Monday 28 April 2014

Mindfulness

“These woods are lovely, dark and deep,
But I have promises to keep,
And miles to go before I sleep,
And miles to go before I sleep.” 


Robert Frost,   Stopping by Woods on a Snowy Evening


    It has been a strange day and one that has brought me to this page. A wonderful young friend of mine tragically died recently and I attended the funeral parlour today to pay my respects and to give support to both of his parents who are also dear friends. It was, as expected, an emotional experience. His funeral will be held tomorrow and I, like many others, will say goodbye and grieve for the loss of a young life. I then came home to an unexpected and very welcome message from one of my old pupils. It really lifted my day. She got in touch to say that she had read my blog and wished me and Olivia well and that she thought that my blog could benefit others. It came at an incredibly appropriate moment (thank you Emma). It reminded me to be grateful. Grateful that I am alive, that I can still be a mum, a daughter,a sister a friend, a help to parents who are burying their son. I can also be of use to others who may learn something useful from my experience with breast cancer. Today reminded me that I started my blog with the view to passing on information as well as it being cathartic for me. I haven't been writing lately, and while this is no bad thing, as it essentially means that I am living my life and by no means dwelling on having cancer, nonetheless I was reminded that I shouldn't forget about this.

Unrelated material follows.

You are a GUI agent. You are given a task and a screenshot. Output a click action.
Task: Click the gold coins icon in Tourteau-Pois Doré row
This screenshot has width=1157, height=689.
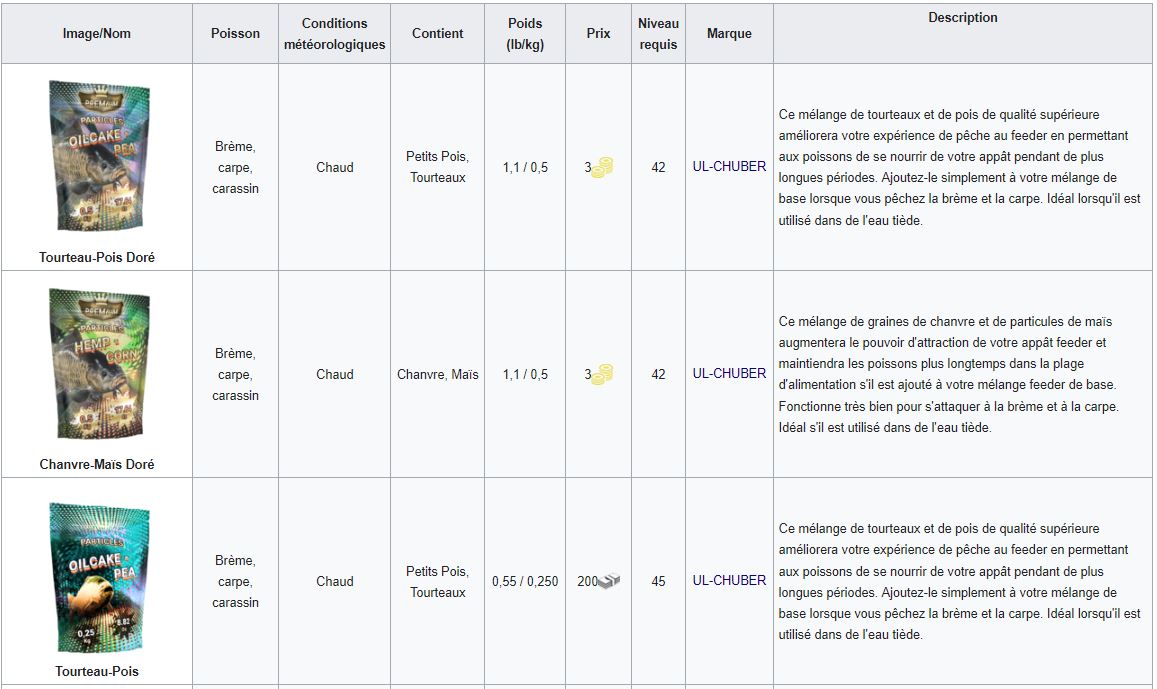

Lately I have been able to live normally and put my disease to the back of my mind (most of the time). It's been three months since my last scan and I feel (in the main) healthy. This is great and long may it continue but I must remember to share anything of value here. As I have been doing well I haven't really been researching like a fiend as I often do, but I'm sure that will come again. My next scan, which is due soon, may or may not indicate if my using LDN is proving beneficial. I will report accordingly. For the moment I am reflecting on how valuable living with a positive mind set can be and how by doing so we can enrich not just our own lives but those of the people around us. Life is too short to be angry, or resentful or even just caught up in ourselves in a general way. We really must be the best that we can on a daily basis because as I was reminded of this afternoon, in the company of friends, we really only have today. I am not going to think too much about the forthcoming scan nor the results, I am simply going to try to live my life while I still can and as best I can.